Montag, 16. Juli 2018

Bodelschwingh, Clarenberg oder Mitte – die LEG bietet in ganz Dortmund Mietwohnungen an. Jetzt unterbreitet sie ihren Mietern ein fragwürdiges Angebot. Der Mietverein Dortmund warnt vor der Offerte. 

Wer eine Wohnung von dem Düsseldorfer Wohnungsunternehmen LEG mietet, hat in den letzten Tagen wahrscheinlich ein Schreiben zur „Mietpreisgarantie“ bekommen. Darin heißt es, dass Mieter, die einer freiwilligen Mietpreiserhöhung von zehn Euro zustimmen, keine weitere Mieterhöhung in den nächsten zwei Jahren zu fürchten haben. Allerdings hat dieses Angebot einen Haken: Werden beispielsweise energetische Sanierungen durchgeführt, sind Modernierungsmieterhöhungen nach wie vor möglich. Komplett abgesichert sind die Mieter demnach nicht.


Die LEG hat ihren Mietern ein fragwürdiges Angebot unterbreitet. Foto: dpa

Mietverein Dortmund sieht das Angebot der LEG kritisch

Offiziell heißt es in dem Brief der LEG: „Angebot zur Mietvereinbarung nach § 557 BGB zum 01.05.2018 – „Mietpreisgarantie“. Gemeint sind damit die oft durchgeführten Mieterhöhungen durch die ortsüblichen Vergleichsmieten, bei denen sich die Preise der Mietobjekte in unterschiedlichen Abständen erhöhen. Bereits 2012 hatte die LEG eine derartige Aktion durchgeführt und dafür viel Kritik kassiert. Der Mietverein in Dortmund steht auch dem diesjährigen Angebot kritisch gegenüber und warnt vor Risiken.

Die LEG schreibt in den Briefen an ihre Mieter von allgemeinen Mietpreiserhöhungen, ohne jedoch auf konkrete Objekte einzugehen. Deshalb rät der Mietverein vor der Zustimmung zum Angebot, vorab Informationen über die Mietpreise in der eigenen Stadt einzuholen. Besonders wichtig ist dabei die Frage, ob der aktuelle Mietspiegel überhaupt eine Erhöhung zulässt. Falls ja: Wie hoch werden die Steigerungen ab dem kommenden Jahr sein und würde die Kappungsgrenze von 20 Prozent noch greifen? Erst wenn diese Fragen geklärt sind, so der wohnungspolitische Sprecher des Mietvereins Tobias Scholz, könne das Angebot der LEG beurteilt werden.

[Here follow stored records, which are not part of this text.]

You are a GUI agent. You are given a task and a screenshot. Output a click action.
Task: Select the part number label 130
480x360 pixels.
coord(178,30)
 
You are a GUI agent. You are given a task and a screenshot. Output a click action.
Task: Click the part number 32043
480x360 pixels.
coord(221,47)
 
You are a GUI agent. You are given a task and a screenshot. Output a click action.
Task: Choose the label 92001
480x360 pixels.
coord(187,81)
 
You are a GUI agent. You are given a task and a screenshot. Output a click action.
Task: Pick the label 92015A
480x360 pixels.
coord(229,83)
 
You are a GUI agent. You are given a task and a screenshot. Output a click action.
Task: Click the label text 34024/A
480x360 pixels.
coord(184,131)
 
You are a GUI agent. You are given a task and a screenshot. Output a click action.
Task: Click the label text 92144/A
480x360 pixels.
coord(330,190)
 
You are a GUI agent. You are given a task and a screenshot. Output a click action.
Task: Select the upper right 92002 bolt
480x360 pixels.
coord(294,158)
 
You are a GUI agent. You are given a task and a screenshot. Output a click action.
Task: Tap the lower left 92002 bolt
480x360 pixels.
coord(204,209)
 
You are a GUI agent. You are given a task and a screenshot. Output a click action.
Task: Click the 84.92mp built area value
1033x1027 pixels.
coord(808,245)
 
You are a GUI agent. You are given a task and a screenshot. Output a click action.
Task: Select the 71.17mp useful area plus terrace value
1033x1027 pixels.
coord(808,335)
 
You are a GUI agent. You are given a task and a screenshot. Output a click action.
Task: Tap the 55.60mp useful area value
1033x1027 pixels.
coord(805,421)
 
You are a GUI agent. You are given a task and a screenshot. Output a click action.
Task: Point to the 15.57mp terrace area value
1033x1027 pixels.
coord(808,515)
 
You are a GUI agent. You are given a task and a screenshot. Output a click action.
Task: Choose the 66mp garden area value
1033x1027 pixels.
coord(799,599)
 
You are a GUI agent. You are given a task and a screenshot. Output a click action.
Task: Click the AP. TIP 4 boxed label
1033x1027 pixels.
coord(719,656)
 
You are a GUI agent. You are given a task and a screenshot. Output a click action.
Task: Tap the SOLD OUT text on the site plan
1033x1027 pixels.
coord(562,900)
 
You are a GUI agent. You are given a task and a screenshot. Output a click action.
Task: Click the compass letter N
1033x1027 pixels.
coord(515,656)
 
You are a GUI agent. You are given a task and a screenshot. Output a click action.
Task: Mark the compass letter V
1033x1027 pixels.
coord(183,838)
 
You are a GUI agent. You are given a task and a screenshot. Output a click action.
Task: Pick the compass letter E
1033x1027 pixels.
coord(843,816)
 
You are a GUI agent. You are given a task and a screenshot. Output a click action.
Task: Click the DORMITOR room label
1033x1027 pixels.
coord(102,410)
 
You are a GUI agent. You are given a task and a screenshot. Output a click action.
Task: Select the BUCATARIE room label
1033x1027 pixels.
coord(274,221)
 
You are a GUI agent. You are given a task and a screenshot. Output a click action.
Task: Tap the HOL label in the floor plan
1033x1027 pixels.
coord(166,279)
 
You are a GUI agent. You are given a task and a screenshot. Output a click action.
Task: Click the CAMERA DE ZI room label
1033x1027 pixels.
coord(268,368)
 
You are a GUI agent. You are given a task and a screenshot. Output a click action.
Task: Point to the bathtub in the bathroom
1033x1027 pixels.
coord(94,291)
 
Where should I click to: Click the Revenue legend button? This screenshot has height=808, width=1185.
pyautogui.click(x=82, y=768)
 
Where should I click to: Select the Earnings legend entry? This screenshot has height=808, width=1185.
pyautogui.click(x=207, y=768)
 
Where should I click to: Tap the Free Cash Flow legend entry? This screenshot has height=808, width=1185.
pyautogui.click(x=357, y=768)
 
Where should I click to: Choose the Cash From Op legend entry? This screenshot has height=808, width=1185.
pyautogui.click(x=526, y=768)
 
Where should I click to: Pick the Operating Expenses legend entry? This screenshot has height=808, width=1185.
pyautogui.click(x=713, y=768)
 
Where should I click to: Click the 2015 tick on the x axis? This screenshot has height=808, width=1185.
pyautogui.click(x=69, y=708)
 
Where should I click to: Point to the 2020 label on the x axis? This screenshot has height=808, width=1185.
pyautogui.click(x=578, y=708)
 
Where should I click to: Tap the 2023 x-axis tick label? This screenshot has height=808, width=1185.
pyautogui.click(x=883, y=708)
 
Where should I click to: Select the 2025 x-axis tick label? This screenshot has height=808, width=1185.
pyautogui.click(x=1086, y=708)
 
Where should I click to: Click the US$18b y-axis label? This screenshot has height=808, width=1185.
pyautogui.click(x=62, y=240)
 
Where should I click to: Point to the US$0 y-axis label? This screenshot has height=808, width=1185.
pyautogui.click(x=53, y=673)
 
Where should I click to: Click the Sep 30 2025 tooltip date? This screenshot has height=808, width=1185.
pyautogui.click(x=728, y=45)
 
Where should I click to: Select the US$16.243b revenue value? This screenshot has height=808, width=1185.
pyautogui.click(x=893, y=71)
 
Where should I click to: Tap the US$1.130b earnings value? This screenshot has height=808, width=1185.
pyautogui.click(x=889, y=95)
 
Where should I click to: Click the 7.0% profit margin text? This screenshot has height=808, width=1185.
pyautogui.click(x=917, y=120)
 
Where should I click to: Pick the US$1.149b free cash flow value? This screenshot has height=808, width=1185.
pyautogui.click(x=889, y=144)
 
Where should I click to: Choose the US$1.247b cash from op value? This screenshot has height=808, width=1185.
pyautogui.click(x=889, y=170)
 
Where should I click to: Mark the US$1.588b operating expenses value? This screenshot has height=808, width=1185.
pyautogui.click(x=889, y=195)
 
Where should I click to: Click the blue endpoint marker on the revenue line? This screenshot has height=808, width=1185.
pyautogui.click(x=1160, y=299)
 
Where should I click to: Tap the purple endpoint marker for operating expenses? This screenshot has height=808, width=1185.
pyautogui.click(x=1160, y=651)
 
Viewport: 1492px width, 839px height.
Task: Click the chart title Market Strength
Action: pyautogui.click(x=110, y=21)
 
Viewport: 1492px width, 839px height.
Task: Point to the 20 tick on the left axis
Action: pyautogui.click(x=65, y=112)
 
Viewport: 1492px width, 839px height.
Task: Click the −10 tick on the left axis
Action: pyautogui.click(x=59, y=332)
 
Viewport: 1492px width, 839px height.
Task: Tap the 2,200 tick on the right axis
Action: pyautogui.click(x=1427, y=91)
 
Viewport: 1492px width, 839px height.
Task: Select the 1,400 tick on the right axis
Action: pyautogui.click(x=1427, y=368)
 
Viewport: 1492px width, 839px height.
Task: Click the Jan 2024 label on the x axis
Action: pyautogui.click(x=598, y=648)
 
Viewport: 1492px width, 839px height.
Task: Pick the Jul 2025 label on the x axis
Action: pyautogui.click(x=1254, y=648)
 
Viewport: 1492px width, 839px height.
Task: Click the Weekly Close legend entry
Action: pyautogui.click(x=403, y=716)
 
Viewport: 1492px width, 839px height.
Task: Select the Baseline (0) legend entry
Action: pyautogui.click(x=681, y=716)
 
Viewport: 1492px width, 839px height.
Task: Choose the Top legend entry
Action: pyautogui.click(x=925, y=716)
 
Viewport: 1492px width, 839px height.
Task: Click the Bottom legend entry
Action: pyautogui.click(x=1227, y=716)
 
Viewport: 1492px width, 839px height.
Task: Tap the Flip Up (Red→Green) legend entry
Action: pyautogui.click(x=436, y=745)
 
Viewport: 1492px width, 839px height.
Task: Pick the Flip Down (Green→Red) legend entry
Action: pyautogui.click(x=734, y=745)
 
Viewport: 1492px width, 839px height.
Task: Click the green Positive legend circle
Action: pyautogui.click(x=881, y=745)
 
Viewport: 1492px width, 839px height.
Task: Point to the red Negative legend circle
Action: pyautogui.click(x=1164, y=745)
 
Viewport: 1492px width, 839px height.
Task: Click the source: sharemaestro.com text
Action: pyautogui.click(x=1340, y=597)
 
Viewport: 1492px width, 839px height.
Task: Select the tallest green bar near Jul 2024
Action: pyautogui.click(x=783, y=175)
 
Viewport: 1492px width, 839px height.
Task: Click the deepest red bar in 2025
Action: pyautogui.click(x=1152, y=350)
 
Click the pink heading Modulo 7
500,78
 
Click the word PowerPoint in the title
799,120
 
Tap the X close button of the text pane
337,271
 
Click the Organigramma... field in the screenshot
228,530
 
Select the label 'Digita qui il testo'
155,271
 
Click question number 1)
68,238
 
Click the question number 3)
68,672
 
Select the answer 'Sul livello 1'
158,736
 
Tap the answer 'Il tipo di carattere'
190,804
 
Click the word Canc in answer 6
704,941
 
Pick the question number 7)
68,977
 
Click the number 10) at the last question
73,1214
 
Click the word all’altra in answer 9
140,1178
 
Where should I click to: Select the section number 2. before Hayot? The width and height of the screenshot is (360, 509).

Mieter müssen sich schnell entscheiden

Zeit, um Informationen und Antworten auf Fragen einzuholen bleibt kaum. Bis zum 20. April sollen sich die Mieter entscheiden, ob sie das Angebot der LEG annehmen wollen oder nicht. Tobias Scholz spricht in diesem Zusammenhang davon, dass die LEG „mit der Angst der Mieterinnen und Mieter vor Mieterhöhungen spielt“. Denn wer sich nicht schnell genug entscheidet, muss später zu teuren Mieten wohnen. So lässt es zumindest die LEG klingen.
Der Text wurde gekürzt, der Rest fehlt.